Why the PlayStation VR Launch Strategy is Better Than the PlayStation 4’s

Why the PlayStation VR Launch Strategy is Better Than the PlayStation 4’s

Sony did a lot of great marketing for the launch of the PlayStation 4. It was at the February PlayStation 4 reveal in 2013 where their focus on ‘the gamers’ was first introduced. It had a strong presence at E3 of that year as well as sporting a lower price point price than Microsoft’s Xbox One. This coupled with its earlier schedule in North America and the relatively conservative features managed to overwhelmingly win audiences over. The dull embers of the console wars were once again whipped into a fiery tornado by the seemingly limitless hot air of fanboys armed only with keyboards and wild speculation, and thus did the memes flow like a river of pestilence. Pre-launch drama aside, it’s probably fair to say that the PlayStation 4’s actual arrival in November 2014 turned out to be a little lacklustre. While it wasn’t lacking in third-party support (with annual large titles like FIFA, Battlefield, Assassin’s Creed and Call of Duty featuring prominently), but the underwhelming Killzone: Shadowfall and the widely lambasted Knack were the only AAA exclusives available (and there really wasn’t much on the horizon either). After the launch of the PS4 you couldn’t swing a Power Glove without hitting a meme about ‘waiting for greatness’ or Sony’s new ‘indie box’. It took a while for a good catalogue to build too (not including the tidal wave of late-last-gen remasters like The Last of Us and Tomb Raider), and this slow start did not go unnoticed.

Fast forward to 2015, where the virtual reality device known as Project Morpheus was officially unveiled as the PlayStation VR at the Tokyo Game Show. Since then, Sony have made some major VR announcements at all the trade shows since then. Paris Games Week brought the announcements of Gran Turismo Sport, Battlezone and Robinson: The Journey.

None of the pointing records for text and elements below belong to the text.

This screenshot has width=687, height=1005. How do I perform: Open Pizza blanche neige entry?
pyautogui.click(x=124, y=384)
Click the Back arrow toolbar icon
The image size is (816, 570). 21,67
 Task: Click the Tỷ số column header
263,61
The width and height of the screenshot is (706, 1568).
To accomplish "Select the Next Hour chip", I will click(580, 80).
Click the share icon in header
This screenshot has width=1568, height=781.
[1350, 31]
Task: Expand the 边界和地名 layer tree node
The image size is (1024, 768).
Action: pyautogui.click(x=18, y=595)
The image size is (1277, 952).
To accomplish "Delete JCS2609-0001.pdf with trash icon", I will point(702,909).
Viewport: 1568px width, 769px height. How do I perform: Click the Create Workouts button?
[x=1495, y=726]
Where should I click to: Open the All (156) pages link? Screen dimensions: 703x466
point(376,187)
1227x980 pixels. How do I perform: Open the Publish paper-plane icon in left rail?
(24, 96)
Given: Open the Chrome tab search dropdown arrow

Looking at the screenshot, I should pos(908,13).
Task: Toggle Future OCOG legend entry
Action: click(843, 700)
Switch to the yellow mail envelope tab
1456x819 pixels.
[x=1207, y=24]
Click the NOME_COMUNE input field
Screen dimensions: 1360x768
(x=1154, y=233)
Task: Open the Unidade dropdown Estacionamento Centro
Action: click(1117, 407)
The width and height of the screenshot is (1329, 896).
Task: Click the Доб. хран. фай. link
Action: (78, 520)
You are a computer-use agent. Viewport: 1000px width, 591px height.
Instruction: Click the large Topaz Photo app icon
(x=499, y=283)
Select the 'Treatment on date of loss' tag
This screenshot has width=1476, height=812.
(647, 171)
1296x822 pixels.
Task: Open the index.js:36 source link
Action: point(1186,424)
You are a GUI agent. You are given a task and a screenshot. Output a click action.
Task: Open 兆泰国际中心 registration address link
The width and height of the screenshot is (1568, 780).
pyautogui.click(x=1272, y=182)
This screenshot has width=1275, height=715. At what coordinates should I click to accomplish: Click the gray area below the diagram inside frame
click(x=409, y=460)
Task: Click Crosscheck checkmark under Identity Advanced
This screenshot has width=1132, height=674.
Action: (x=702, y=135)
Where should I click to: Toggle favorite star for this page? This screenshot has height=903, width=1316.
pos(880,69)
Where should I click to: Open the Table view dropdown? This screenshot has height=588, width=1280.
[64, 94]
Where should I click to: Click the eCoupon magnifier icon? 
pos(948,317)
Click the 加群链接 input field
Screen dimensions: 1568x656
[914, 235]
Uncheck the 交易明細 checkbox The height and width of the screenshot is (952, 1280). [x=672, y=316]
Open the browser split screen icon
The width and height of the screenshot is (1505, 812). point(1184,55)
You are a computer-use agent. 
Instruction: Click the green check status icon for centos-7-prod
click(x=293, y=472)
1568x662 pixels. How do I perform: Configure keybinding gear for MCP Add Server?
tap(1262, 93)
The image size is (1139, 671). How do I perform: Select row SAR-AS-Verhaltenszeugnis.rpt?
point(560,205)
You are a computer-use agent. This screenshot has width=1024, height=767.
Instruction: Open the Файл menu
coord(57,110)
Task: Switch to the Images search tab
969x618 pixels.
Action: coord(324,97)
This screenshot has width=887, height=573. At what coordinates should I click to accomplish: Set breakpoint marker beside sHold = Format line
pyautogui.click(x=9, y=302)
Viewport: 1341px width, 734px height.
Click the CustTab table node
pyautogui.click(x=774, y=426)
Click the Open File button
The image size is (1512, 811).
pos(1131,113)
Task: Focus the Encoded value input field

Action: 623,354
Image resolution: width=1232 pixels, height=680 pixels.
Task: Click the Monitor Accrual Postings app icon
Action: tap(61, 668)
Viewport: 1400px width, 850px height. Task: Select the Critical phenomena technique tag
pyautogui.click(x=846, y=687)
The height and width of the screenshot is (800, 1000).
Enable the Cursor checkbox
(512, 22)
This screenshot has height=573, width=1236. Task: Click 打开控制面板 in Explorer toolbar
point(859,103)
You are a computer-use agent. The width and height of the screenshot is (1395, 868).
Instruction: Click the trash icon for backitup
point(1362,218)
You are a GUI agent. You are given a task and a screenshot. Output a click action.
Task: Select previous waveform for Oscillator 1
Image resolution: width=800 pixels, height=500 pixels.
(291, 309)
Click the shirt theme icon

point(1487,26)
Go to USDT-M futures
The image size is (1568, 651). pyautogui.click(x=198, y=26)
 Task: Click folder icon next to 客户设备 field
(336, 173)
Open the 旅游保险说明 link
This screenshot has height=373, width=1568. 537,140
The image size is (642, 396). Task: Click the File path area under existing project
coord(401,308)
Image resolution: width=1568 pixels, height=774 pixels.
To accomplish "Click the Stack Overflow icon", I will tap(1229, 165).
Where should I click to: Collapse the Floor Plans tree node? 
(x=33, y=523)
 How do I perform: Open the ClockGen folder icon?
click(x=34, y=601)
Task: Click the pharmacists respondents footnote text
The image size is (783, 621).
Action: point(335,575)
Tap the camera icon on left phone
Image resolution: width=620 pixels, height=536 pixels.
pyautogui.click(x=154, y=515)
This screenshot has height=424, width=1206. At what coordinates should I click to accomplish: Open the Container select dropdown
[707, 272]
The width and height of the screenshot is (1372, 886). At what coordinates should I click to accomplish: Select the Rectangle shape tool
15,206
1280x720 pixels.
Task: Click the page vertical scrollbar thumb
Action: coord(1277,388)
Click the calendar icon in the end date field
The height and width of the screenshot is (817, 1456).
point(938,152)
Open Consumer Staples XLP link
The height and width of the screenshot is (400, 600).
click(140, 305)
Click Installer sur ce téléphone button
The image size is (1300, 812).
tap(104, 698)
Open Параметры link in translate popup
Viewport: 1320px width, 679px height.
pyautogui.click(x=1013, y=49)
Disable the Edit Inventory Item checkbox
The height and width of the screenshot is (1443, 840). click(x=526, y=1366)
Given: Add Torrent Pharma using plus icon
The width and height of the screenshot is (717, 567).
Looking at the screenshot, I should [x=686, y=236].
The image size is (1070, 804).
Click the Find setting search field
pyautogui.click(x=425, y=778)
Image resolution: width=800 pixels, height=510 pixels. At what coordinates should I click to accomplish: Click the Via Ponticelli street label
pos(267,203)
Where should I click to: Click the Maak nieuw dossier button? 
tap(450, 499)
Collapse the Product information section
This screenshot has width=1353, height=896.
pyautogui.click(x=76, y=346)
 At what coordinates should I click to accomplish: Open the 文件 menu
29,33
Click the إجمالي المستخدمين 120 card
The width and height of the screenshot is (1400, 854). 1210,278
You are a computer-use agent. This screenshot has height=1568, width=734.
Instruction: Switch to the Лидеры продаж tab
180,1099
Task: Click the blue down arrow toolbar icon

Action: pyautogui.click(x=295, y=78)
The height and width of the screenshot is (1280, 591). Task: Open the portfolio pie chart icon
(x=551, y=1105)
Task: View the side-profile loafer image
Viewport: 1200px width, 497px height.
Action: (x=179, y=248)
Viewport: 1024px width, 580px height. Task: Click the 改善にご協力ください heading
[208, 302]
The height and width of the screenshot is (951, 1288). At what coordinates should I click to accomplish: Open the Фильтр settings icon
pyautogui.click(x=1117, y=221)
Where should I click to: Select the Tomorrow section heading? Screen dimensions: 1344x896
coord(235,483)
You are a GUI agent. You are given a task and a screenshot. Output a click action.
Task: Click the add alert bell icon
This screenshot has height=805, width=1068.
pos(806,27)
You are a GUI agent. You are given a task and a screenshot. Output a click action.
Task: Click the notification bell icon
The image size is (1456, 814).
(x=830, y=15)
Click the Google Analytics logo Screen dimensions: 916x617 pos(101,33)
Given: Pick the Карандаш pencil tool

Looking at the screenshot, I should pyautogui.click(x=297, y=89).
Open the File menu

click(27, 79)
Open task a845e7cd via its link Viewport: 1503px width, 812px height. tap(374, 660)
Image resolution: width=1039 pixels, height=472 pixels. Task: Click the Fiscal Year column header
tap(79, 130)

Rez Infinite was announced at PSX, with the exclusive Star Wars: Battlefront experience being announced at GDC. E3 2016 was a moment where Sony went all out and announced Resident Evil 7: Biohazard (in a pretty genius way), Far Point, Final Fantasy XV, and Batman: Arkham VR. Sony has not stopped there though. Since E3, games have been announced left, right and centre. These include Driveclub VR, Rise of the Tomb Raider: Blood Ties and Call of Duty: Jackal Assault. There is a clear drive by Sony to get partners on board and introduce people to the world of VR through their device, and back up their launch with a solid and diverse line-up of titles.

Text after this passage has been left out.